So, what’s this all about? Basically, it’s closing the loophole of website requests being sent across the internet in plain text, which are open to interception putting users at risk. What this plain text naming system has done is drive exponential web growth, making it easy to use. But that ease of use means that spoofing website names or intercepting and manipulating traffic is easy. With so much of what we now do online being encrypted, this has become an anachronism. The way in which we access websites can be encrypted as well. This is DNS over HTTPS (DoH), bypassing local DNS nameservers, sending encrypted traffic to a central server instead.
“Providing encrypted DNS support without breaking existing Windows device admin configuration won’t be easy,” Microsoft acknowledges. “However, we believe we have to treat privacy as a human right—we have to have end-to-end cybersecurity built into technology.” But, in doing so, Microsoft wants to set the bar high. “Windows adoption of encrypted DNS will help make the overall Internet ecosystem healthier.”
So, what does Microsoft mean with that last point? Right now, the unencrypted DNS system is decentralised by default. Multiple copies of the same name details are held in lots of distributed locations. Shifting to an encrypted system risks concentrating user data with a handful of browser and apps (which can theoretically run their own DoH system). Microsoft argues that universal adoption, including Windows integration, will push for an alternative system of decentralisation instead.
This concentration risk is controversial. And so is the bypassing of local ISPs who will no longer be able to read the website addresses you send. U.K. communications giant BT has warned that DoH reduces the ability to derive cybersecurity intelligence from malware activity and DNS insight, opens new attack opportunities to hackers, and prevents government mandated regulation or court orders being executed.
And that’s not the only issue. Currently, ISPs and carriers can block content and websites where those sites and content might be seen as a danger. This includes child protection technologies, security restrictions for drugs, terrorism, trafficking. And, for the same reason, local law enforcement cannot intercept web traffic as the encrypted addresses bypass the local infrastructure and head directly to a core DNS.
Google came under fire from U.S. lawmakers for its own DoH plans in Chrome, with a fear that it was anti-competitive, would favour Google at the expense of ISPs and wireless carriers, and would provide the world’s largest data miner with even more data. A letter to lawmakers from a number of ISPs, warned that with the dominance of Chrome and Android, “Google could become the overwhelmingly predominant DNS lookup provider—inhibiting competitors and possibly foreclosing competition in advertising and other industries.”
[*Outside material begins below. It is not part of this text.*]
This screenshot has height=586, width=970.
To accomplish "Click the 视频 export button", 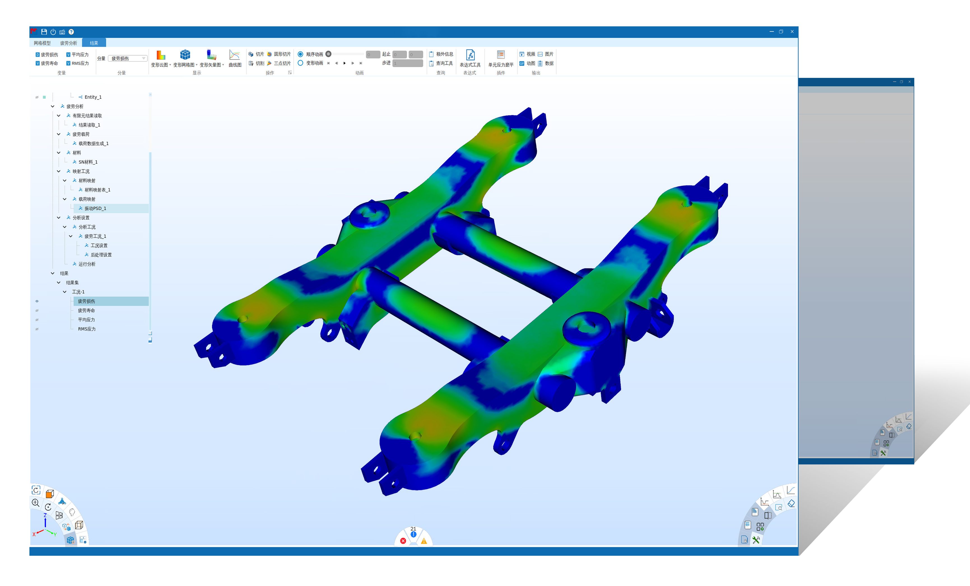I will coord(527,54).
Mozilla also saw criticism over its own plans for Firefox. It assured users that “after many experiments—we feel confident that enabling DoH by default is the right next step.” But that didn’t stop a U.K. ISP trade body awarding the company an “Internet Villain of the Year Award,” cautioning that “bringing in DoH by default would be harmful for online safety, cyber security and consumer choice.”
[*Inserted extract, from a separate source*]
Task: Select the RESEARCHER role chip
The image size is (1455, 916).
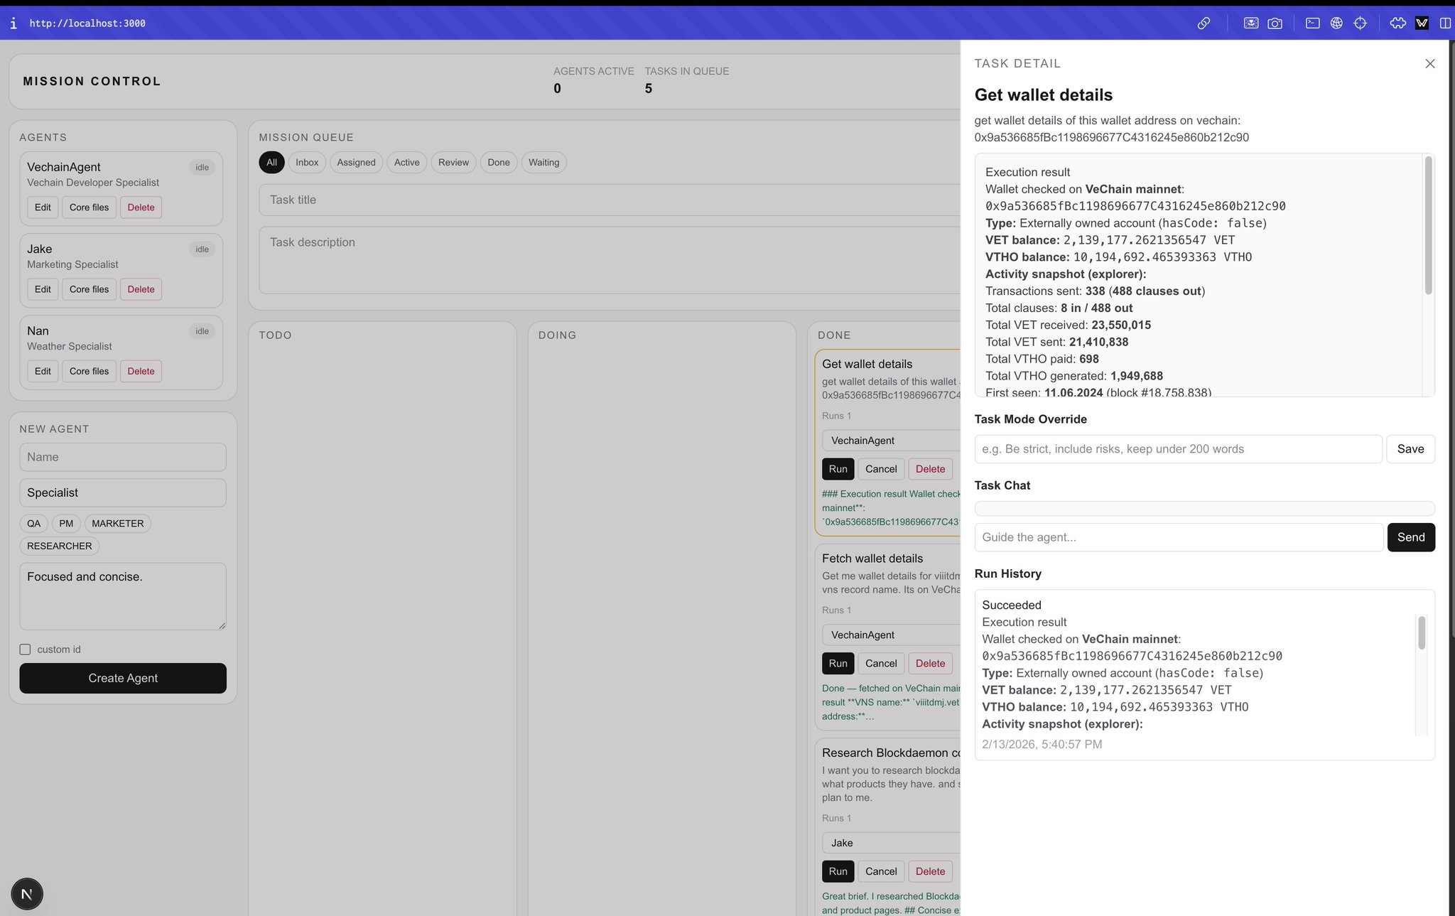Action: point(59,546)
Microsoft appears to acknowledges this, and has said that it will leave control in the hands of its users and will not mandate new settings. “Today, “ the company says, “users and admins decide what DNS server to use by picking the network they join or specifying the server directly; this milestone won’t change anything about that.” That said, this is broadly the same as the other tech giants—all have said that settings will be changeable, DoH will be optional.
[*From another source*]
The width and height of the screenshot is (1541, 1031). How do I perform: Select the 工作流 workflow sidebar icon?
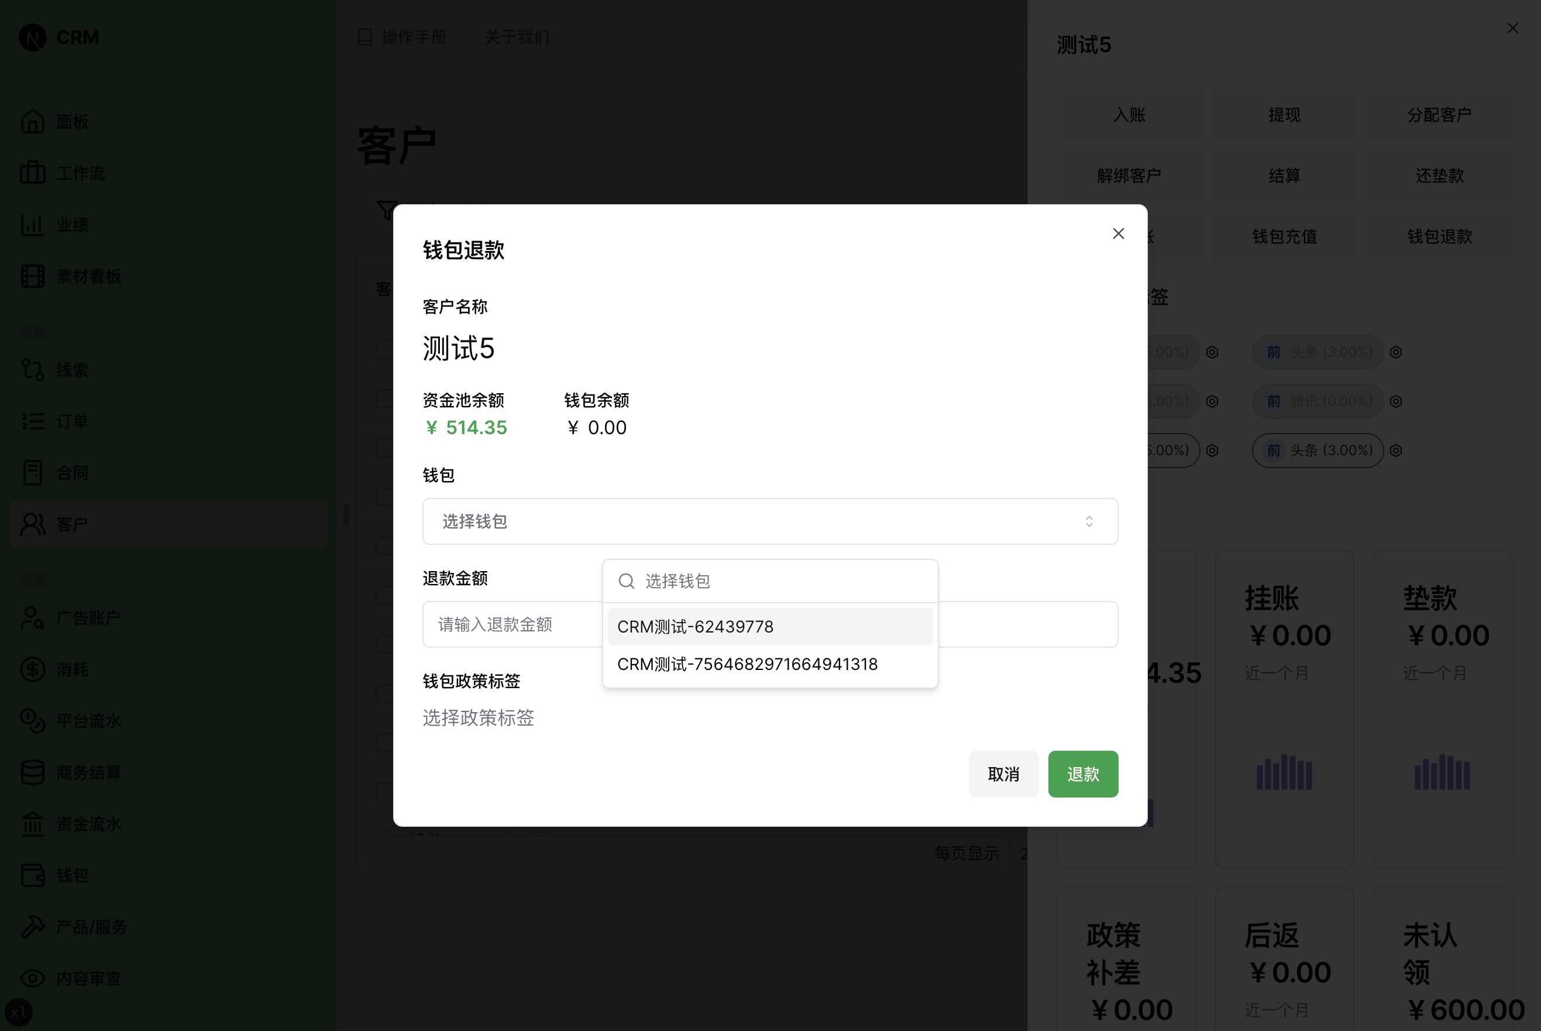(72, 172)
The issue, of course, is that with the setting promoted as a secure standard, most users will leave as is. But the flexibility from Microsoft is welcomed. “Many people use ISP or public DNS content filtering to do things like block offensive websites,” Microsoft says. “Silently changing the DNS servers trusted to do Windows resolutions could inadvertently bypass these controls and frustrate our users. We believe device administrators have the right to control where their DNS traffic goes.” Microsoft has also assured that it will move slowly, checking progress as it goes, being prepared to cycle back if required, if there are inadvertent consequences of the change.
As for the timing of the change, “with encrypted DNS gaining more attention, we felt it was important to make our intentions clear as early as possible,” Microsoft says, “we don’t want our customers wondering if their trusted platform will adopt modern privacy standards or not.” Or, as Sophos, puts it, “the shift to a more private online world appears to be underway whether its opponents like it or not. The battle now is to be on the inside of this change or risk being locked out forever.”